■ Work required
Could you turn the records below into a Markdown table with a "Row" column for each line's number and a "Record text" column for the line itself, leaving out blank lines?

====

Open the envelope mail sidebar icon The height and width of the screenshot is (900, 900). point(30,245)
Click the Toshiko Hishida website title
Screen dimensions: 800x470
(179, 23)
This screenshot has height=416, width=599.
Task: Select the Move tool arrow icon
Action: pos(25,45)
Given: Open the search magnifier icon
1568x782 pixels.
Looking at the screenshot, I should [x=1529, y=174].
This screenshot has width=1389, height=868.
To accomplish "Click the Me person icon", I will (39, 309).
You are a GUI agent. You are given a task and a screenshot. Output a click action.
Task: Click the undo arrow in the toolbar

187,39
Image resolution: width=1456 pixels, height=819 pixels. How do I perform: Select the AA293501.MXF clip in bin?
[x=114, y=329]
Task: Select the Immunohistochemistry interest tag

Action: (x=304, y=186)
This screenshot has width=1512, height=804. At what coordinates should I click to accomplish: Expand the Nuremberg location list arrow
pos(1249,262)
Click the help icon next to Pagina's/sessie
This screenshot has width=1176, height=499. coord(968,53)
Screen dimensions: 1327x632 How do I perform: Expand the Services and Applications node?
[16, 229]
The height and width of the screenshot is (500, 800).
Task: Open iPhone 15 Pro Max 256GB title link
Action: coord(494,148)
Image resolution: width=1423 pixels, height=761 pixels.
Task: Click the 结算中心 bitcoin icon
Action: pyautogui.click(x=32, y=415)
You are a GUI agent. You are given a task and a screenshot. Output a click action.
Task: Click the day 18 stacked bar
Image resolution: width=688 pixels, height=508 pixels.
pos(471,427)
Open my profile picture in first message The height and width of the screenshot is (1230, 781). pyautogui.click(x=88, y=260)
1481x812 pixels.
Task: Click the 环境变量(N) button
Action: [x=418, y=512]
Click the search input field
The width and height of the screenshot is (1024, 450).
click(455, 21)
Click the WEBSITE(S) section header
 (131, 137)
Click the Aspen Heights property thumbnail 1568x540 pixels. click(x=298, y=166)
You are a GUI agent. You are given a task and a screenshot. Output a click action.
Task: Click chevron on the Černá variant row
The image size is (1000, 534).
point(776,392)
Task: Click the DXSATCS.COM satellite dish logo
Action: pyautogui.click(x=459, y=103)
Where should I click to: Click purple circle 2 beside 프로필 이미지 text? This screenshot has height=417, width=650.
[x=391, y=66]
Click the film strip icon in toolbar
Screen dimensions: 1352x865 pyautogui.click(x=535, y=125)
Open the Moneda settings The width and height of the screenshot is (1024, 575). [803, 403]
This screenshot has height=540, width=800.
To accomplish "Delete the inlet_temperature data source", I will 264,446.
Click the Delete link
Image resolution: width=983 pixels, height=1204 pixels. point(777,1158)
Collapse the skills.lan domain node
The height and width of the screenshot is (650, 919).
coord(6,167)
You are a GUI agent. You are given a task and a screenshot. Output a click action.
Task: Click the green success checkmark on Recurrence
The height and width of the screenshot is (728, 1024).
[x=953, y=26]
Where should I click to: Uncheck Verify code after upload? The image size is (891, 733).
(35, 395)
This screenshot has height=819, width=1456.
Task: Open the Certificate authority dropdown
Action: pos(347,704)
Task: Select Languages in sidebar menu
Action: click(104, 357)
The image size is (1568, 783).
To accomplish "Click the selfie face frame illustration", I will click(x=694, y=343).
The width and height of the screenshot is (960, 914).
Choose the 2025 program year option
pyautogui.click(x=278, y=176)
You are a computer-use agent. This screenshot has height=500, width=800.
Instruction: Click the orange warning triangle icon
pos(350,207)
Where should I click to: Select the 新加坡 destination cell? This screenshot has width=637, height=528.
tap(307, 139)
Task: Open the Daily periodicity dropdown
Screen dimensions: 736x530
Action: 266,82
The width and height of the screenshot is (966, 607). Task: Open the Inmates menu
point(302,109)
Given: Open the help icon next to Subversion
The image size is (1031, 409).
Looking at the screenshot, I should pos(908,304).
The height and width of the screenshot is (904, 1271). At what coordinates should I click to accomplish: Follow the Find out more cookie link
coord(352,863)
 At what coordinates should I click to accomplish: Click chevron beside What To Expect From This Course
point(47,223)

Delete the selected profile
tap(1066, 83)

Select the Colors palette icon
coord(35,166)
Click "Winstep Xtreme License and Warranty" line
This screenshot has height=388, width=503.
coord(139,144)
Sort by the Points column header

====

■ Finished exercise
| Row | Record text |
|---|---|
| 1 | Open the envelope mail sidebar icon The height and width of the screenshot is (900, 900). point(30,245) |
| 2 | Click the Toshiko Hishida website title |
| 3 | Screen dimensions: 800x470 |
| 4 | (179, 23) |
| 5 | This screenshot has height=416, width=599. |
| 6 | Task: Select the Move tool arrow icon |
| 7 | Action: pos(25,45) |
| 8 | Given: Open the search magnifier icon |
| 9 | 1568x782 pixels. |
| 10 | Looking at the screenshot, I should [x=1529, y=174]. |
| 11 | This screenshot has width=1389, height=868. |
| 12 | To accomplish "Click the Me person icon", I will (39, 309). |
| 13 | You are a GUI agent. You are given a task and a screenshot. Output a click action. |
| 14 | Task: Click the undo arrow in the toolbar |
| 15 | 187,39 |
| 16 | Image resolution: width=1456 pixels, height=819 pixels. How do I perform: Select the AA293501.MXF clip in bin? |
| 17 | [x=114, y=329] |
| 18 | Task: Select the Immunohistochemistry interest tag |
| 19 | Action: (x=304, y=186) |
| 20 | This screenshot has width=1512, height=804. At what coordinates should I click to accomplish: Expand the Nuremberg location list arrow |
| 21 | pos(1249,262) |
| 22 | Click the help icon next to Pagina's/sessie |
| 23 | This screenshot has width=1176, height=499. coord(968,53) |
| 24 | Screen dimensions: 1327x632 How do I perform: Expand the Services and Applications node? |
| 25 | [16, 229] |
| 26 | The height and width of the screenshot is (500, 800). |
| 27 | Task: Open iPhone 15 Pro Max 256GB title link |
| 28 | Action: coord(494,148) |
| 29 | Image resolution: width=1423 pixels, height=761 pixels. |
| 30 | Task: Click the 结算中心 bitcoin icon |
| 31 | Action: pyautogui.click(x=32, y=415) |
| 32 | You are a GUI agent. You are given a task and a screenshot. Output a click action. |
| 33 | Task: Click the day 18 stacked bar |
| 34 | Image resolution: width=688 pixels, height=508 pixels. |
| 35 | pos(471,427) |
| 36 | Open my profile picture in first message The height and width of the screenshot is (1230, 781). pyautogui.click(x=88, y=260) |
| 37 | 1481x812 pixels. |
| 38 | Task: Click the 环境变量(N) button |
| 39 | Action: [x=418, y=512] |
| 40 | Click the search input field |
| 41 | The width and height of the screenshot is (1024, 450). |
| 42 | click(455, 21) |
| 43 | Click the WEBSITE(S) section header |
| 44 |  (131, 137) |
| 45 | Click the Aspen Heights property thumbnail 1568x540 pixels. click(x=298, y=166) |
| 46 | You are a GUI agent. You are given a task and a screenshot. Output a click action. |
| 47 | Task: Click chevron on the Černá variant row |
| 48 | The image size is (1000, 534). |
| 49 | point(776,392) |
| 50 | Task: Click the DXSATCS.COM satellite dish logo |
| 51 | Action: pyautogui.click(x=459, y=103) |
| 52 | Where should I click to: Click purple circle 2 beside 프로필 이미지 text? This screenshot has height=417, width=650. |
| 53 | [x=391, y=66] |
| 54 | Click the film strip icon in toolbar |
| 55 | Screen dimensions: 1352x865 pyautogui.click(x=535, y=125) |
| 56 | Open the Moneda settings The width and height of the screenshot is (1024, 575). [803, 403] |
| 57 | This screenshot has height=540, width=800. |
| 58 | To accomplish "Delete the inlet_temperature data source", I will 264,446. |
| 59 | Click the Delete link |
| 60 | Image resolution: width=983 pixels, height=1204 pixels. point(777,1158) |
| 61 | Collapse the skills.lan domain node |
| 62 | The height and width of the screenshot is (650, 919). |
| 63 | coord(6,167) |
| 64 | You are a GUI agent. You are given a task and a screenshot. Output a click action. |
| 65 | Task: Click the green success checkmark on Recurrence |
| 66 | The height and width of the screenshot is (728, 1024). |
| 67 | [x=953, y=26] |
| 68 | Where should I click to: Uncheck Verify code after upload? The image size is (891, 733). |
| 69 | (35, 395) |
| 70 | This screenshot has height=819, width=1456. |
| 71 | Task: Open the Certificate authority dropdown |
| 72 | Action: pos(347,704) |
| 73 | Task: Select Languages in sidebar menu |
| 74 | Action: click(104, 357) |
| 75 | The image size is (1568, 783). |
| 76 | To accomplish "Click the selfie face frame illustration", I will click(x=694, y=343). |
| 77 | The width and height of the screenshot is (960, 914). |
| 78 | Choose the 2025 program year option |
| 79 | pyautogui.click(x=278, y=176) |
| 80 | You are a computer-use agent. This screenshot has height=500, width=800. |
| 81 | Instruction: Click the orange warning triangle icon |
| 82 | pos(350,207) |
| 83 | Where should I click to: Select the 新加坡 destination cell? This screenshot has width=637, height=528. |
| 84 | tap(307, 139) |
| 85 | Task: Open the Daily periodicity dropdown |
| 86 | Screen dimensions: 736x530 |
| 87 | Action: 266,82 |
| 88 | The width and height of the screenshot is (966, 607). Task: Open the Inmates menu |
| 89 | point(302,109) |
| 90 | Given: Open the help icon next to Subversion |
| 91 | The image size is (1031, 409). |
| 92 | Looking at the screenshot, I should pos(908,304). |
| 93 | The height and width of the screenshot is (904, 1271). At what coordinates should I click to accomplish: Follow the Find out more cookie link |
| 94 | coord(352,863) |
| 95 |  At what coordinates should I click to accomplish: Click chevron beside What To Expect From This Course |
| 96 | point(47,223) |
| 97 | Delete the selected profile |
| 98 | tap(1066, 83) |
| 99 | Select the Colors palette icon |
| 100 | coord(35,166) |
| 101 | Click "Winstep Xtreme License and Warranty" line |
| 102 | This screenshot has height=388, width=503. |
| 103 | coord(139,144) |
| 104 | Sort by the Points column header |